Ross Larsen was deputy news editor, news editor and senior editor at the Prague Post from 1992 to 1999. He later worked for search engine AltaVista in California and Dow Jones Newswires in London. He now works as an editor for Bloomberg News' EMEA Real Estate team in London.

Michael Mainville was a reporter at The Prague Post from 2001 to 2002. He now works as the Caucasus correspondent for Agence France-Presse.

Dean Calbreath was business editor of The Prague Post from 1993 to 1996. He is currently a reporter and columnist with The San Diego Union-Tribune and was part of an investigative reporting team that won the 2006 Pulitzer Prize.

Michael Wann, the technology and science editor for Msnbc.com, is a former managing editor of The Prague Post.

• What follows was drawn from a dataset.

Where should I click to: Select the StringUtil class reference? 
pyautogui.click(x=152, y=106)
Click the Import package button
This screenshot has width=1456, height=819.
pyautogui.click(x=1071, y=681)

Siegfried Mortkowitz was a news reporter and columnist for The Prague Post from 1996 to 2001. He went on to work for Newsweek and later returned to Prague after working for 10 years as the Paris correspondent for the German Press Agency (Deutsche Presse-Agentur).

Dinah A. Spritzer served a variety of editorial roles for The Prague Post from 2001 to 2005. She presently writes on Central and Eastern Europe for The New York Times, USA Today and the Jewish Telegraphic Agency. She also teaches international reporting at New York University in Prague.

Kurt Vinion was a former staff photojournalist 2000-2001 and photo editor 2006-2008. He was awarded several 1st place awards in the Best of Photojournalism for his international social issue reporting as well as a hand full of awards in Czech Press Photo. He is currently a resident of Prague where he runs his own wedding & portrait business Prague Photographer - Portraits, Pre-Weddings, Couples in addition to guest lecturing at local universities.

James Pitkin was a former copy editor, culture editor and news reporter with The Prague Post. He went on to work for Willamette Week, an alternative newspaper in Portland, Oregon.

Richard Andrade was a designer with The Prague Post from 1993-1996. Since 1999 he has been the Founder and CEO of BarristerBooks, Inc., the entity which operates the Internet's largest network of independent legal academic bookstores.

Michele Legge was a Prague Post reporter from 1995 to 1999. She now manages media for the Australian Department of Families, Housing, Community Services and Indigenous Affairs in Canberra.

Andrew Greene was a business reporter and news reporter with The Prague Post from 2012-2013. He has resumed his position as a political reporter with the Australian Broadcasting Corporation in Canberra.

Clare Speak was a news reporter and editor at The Prague Post from 2013-2014. She is now the editor of English-language news website The Local Italy.

==Outreach projects==

===The Prague Post Endowment Fund===
The Prague Post Endowment Fund began as the Prague Post Foundation, a local non-profit organization founded in 1992. The goals were to enrich education and foster a place for the non-profit sector in the Czech Republic. Originally the PPF published a weekly column, "Networking," which was the only source of news and information about the newly developing Czech Civil Society and non-profit sector. It also provided bi-weekly English-language education programs based on The Prague Post newspaper for secondary schools throughout the Czech Republic and Slovakia.

In 1997, Czech laws changed to recognize the increasing role of non-profit organizations. The Prague Post Foundation became The Prague Post Endowment Fund. Educational materials were sent along with The Prague Post to more than 60 schools throughout the Czech Republic. The Fund provided scholarships and supported young journalists.

===The Prague Post Playwriting Contest===
The Prague Post Playwriting Contest started in 2007 with the goal of bringing together artists and the theater-going community. For its inaugural year, more than 100 scripts were submitted. Organized in conjunction with The Prague Playhouse, a local English-language theater company, the contest theater entertainment for the expat community and also sought to help galvanize local writers, actors, producers and directors.